5. Il résulte de ce qui précède, et sans qu'il soit besoin de statuer sur les autres moyens de la requête, que l'ordonnance n° 2001923 du 19 juillet 2021 du magistrat désigné du tribunal administratif de Toulon doit être annulée. Dans les circonstances de l'espèce, il y a lieu de renvoyer l'affaire devant le tribunal administratif de Toulon pour qu'il statue à nouveau sur la demande de la SAS Otéis.

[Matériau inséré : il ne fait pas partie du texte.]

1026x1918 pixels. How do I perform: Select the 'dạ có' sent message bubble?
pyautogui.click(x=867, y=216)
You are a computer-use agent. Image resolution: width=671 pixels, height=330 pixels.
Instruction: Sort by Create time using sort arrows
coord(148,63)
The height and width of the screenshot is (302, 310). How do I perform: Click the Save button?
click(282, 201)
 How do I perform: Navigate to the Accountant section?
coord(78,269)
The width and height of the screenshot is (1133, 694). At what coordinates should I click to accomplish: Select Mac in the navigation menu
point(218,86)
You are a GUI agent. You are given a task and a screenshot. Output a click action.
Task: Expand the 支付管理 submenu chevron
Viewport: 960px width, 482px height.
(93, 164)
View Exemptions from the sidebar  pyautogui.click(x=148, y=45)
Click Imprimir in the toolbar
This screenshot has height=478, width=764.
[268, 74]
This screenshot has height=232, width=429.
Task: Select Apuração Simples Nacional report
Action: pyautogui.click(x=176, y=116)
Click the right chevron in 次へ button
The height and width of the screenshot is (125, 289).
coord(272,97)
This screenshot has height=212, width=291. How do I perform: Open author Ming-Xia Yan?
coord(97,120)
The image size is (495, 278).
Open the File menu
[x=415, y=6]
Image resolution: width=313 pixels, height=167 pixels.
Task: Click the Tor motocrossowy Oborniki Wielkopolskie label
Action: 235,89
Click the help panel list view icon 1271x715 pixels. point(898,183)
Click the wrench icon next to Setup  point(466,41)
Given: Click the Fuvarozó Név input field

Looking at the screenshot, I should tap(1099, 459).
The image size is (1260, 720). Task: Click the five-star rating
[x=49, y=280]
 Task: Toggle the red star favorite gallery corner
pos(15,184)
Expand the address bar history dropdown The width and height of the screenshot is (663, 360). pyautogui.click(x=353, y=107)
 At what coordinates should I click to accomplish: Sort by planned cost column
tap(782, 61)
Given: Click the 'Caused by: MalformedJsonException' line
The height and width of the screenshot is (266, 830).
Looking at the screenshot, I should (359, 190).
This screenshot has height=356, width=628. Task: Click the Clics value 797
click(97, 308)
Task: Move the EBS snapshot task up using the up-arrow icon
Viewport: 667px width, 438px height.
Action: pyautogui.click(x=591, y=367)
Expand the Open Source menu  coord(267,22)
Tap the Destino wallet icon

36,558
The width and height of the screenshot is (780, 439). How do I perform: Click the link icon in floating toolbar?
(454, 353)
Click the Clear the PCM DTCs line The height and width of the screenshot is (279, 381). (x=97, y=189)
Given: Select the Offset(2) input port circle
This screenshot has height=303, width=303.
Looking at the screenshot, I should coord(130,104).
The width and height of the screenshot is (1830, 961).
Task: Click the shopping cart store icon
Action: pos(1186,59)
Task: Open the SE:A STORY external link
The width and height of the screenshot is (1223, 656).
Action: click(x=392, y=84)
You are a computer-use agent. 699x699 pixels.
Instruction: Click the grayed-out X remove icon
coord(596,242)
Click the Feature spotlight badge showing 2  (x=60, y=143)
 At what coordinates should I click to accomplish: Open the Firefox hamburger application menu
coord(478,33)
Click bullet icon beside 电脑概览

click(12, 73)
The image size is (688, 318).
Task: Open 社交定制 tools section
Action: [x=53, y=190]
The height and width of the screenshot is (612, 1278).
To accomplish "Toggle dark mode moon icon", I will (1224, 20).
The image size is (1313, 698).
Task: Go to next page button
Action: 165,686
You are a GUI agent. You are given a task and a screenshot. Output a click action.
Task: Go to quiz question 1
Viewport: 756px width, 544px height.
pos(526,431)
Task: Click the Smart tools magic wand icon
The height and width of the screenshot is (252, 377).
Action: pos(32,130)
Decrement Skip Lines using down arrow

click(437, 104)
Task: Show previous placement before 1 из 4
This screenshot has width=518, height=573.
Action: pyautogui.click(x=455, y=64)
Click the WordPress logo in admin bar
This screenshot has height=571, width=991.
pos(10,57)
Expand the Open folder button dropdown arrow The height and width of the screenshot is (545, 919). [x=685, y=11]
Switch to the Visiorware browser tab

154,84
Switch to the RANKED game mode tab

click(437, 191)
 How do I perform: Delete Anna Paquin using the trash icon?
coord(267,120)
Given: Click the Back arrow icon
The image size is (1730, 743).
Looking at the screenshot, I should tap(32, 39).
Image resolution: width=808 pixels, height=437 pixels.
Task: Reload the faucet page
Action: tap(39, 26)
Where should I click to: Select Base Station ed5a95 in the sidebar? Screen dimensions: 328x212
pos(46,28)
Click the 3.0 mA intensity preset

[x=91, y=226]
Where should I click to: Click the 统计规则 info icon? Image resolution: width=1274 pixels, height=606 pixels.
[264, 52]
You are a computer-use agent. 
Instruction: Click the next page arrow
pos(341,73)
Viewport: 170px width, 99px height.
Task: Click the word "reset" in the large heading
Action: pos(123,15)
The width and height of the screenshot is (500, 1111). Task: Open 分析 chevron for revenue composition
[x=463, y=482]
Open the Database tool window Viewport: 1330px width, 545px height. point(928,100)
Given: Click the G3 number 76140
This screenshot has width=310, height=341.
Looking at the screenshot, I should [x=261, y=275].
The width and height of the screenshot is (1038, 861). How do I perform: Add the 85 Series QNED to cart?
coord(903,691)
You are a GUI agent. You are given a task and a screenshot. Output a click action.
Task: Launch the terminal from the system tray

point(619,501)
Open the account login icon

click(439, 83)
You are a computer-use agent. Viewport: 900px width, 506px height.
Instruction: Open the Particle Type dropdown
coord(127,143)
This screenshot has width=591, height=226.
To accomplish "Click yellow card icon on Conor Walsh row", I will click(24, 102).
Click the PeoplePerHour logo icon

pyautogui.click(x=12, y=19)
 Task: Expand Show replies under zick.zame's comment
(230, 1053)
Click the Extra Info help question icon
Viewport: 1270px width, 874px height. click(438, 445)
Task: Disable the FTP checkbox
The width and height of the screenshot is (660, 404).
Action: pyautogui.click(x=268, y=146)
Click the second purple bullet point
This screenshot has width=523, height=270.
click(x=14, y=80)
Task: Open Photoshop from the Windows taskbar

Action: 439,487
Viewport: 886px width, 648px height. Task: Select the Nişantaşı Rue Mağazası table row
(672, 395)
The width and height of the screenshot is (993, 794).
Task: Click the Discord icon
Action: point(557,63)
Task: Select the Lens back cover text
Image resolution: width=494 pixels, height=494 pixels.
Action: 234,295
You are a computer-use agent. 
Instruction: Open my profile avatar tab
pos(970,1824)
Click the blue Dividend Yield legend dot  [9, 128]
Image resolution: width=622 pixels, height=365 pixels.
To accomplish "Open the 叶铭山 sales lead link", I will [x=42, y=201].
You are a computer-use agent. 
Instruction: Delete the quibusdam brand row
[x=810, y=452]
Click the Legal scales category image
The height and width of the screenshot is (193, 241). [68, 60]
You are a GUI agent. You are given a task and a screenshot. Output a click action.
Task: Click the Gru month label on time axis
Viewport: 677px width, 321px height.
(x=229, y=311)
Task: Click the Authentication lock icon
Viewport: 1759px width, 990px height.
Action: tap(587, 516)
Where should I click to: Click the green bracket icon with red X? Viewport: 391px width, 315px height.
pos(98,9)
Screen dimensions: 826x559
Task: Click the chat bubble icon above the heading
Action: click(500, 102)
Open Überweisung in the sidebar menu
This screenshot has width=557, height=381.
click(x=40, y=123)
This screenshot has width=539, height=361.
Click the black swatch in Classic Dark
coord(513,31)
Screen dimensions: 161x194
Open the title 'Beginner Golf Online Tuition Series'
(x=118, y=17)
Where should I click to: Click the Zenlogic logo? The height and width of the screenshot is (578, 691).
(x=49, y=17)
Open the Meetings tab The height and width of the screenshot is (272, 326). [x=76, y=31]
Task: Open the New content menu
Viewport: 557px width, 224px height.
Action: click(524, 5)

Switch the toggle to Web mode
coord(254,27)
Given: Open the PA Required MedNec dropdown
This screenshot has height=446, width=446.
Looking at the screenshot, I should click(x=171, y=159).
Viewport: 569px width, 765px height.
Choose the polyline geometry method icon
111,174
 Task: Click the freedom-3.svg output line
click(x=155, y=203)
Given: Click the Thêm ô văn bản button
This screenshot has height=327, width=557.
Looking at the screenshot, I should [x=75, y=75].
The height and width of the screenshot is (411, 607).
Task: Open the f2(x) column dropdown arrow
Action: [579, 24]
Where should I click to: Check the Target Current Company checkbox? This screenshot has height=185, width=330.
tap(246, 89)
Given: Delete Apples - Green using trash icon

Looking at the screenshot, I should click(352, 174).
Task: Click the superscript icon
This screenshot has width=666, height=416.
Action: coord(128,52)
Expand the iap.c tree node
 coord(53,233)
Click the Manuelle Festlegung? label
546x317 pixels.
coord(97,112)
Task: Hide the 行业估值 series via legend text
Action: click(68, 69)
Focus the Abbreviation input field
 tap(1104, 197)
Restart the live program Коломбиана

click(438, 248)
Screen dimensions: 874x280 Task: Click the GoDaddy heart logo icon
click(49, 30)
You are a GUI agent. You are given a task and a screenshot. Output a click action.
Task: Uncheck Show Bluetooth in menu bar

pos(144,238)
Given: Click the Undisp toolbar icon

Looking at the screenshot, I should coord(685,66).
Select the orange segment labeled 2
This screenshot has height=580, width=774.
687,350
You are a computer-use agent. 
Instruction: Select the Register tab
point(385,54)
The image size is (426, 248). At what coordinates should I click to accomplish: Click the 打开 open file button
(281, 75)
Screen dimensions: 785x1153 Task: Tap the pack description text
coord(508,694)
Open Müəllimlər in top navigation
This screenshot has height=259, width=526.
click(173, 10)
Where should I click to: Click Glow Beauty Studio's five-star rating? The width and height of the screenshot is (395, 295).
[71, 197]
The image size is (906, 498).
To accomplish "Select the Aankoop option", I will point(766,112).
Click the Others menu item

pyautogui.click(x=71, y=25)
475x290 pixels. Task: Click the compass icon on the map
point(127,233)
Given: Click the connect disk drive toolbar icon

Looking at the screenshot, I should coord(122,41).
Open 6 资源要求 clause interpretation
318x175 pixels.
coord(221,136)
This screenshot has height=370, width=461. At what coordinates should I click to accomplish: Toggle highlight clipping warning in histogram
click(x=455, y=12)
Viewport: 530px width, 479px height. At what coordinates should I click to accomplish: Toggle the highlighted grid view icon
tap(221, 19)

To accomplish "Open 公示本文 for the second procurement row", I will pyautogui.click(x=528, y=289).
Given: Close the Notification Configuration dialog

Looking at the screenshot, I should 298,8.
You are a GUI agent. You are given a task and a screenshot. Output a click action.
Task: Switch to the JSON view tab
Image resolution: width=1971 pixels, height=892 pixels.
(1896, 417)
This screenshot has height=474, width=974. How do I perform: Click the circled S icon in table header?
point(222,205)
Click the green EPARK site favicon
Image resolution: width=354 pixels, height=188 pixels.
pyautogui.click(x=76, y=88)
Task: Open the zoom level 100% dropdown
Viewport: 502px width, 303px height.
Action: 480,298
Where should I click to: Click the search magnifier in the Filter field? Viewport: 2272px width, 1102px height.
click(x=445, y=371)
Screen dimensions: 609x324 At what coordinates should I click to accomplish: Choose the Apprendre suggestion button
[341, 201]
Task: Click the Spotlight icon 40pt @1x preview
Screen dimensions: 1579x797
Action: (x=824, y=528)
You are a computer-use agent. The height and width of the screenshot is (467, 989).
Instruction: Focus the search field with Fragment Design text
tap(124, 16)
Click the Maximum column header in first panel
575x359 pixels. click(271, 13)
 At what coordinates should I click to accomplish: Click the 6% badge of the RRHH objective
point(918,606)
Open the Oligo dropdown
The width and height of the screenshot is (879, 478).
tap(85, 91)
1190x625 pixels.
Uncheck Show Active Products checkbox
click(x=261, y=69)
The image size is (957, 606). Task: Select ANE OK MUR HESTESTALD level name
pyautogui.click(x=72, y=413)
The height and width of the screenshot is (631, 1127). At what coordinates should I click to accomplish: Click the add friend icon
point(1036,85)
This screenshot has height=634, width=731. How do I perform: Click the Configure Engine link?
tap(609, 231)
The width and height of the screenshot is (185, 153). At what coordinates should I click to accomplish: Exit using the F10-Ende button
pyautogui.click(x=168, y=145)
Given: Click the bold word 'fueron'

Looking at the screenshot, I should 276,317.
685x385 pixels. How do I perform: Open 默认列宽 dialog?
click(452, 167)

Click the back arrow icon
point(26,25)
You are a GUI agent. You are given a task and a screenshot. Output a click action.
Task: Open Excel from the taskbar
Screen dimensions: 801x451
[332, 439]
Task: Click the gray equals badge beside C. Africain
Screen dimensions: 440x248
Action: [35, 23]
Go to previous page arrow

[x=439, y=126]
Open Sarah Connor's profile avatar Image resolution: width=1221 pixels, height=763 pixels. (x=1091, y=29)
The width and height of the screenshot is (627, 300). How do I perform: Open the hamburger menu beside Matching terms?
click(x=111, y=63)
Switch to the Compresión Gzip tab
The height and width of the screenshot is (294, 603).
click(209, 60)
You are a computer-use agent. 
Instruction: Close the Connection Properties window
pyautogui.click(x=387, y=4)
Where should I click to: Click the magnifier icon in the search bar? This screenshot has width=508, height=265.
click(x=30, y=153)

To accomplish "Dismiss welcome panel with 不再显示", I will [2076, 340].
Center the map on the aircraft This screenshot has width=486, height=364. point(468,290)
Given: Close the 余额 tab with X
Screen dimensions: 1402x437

Sur les conclusions tendant à l'application des dispositions de l'article L. 761-1 du code de justice administrative :
6. Aux termes de l'article L. 761-1 du code de justice administrative : " Dans toutes les instances, le juge condamne la partie tenue aux dépens ou, à défaut, la partie perdante, à payer à l'autre partie la somme qu'il détermine, au titre des frais exposés et non compris dans les dépens. Le juge tient compte de l'équité ou de la situation économique de la partie condamnée. Il peut, même d'office, pour des raisons tirées des mêmes considérations, dire qu'il n'y a pas lieu à cette condamnation. ".
7. L'Etat est condamné à verser à la SAS Otéis la somme de 1 500 euros au titre de l'article L. 761-1 du code de justice administrative. Les conclusions présentées par la ministre des armées sur ce même fondement, alors que la SAS Otéis n'est pas la partie perdante, doivent être rejetées.
D É C I D E :
Article 1er : L'ordonnance n° 2001923 du 19 juillet 2021 du magistrat désigné du tribunal administratif de Toulon est annulée.
Article 2 : La requête de la SAS Otéis est renvoyée devant le tribunal administratif de Toulon.
Article 3 : L'Etat versera à la SAS Otéis la somme de 1 500 euros au titre de l'article L. 761-1 du code de justice administrative.
Article 4 : Les conclusions présentées par la ministre des armées au titre de l'article L. 761-1 du code de justice administrative sont rejetées.
Article 5 : Le présent arrêt sera notifié à la SAS Otéis et à la ministre des armées.
Délibéré après l'audience du 4 avril 2022, à laquelle siégeaient :
- M. Guy Fédou, président,
- M. Gilles Taormina, président assesseur,
- M. B... Point, premier conseiller.
Rendu public par mise à disposition au greffe, le 25 avril 2022.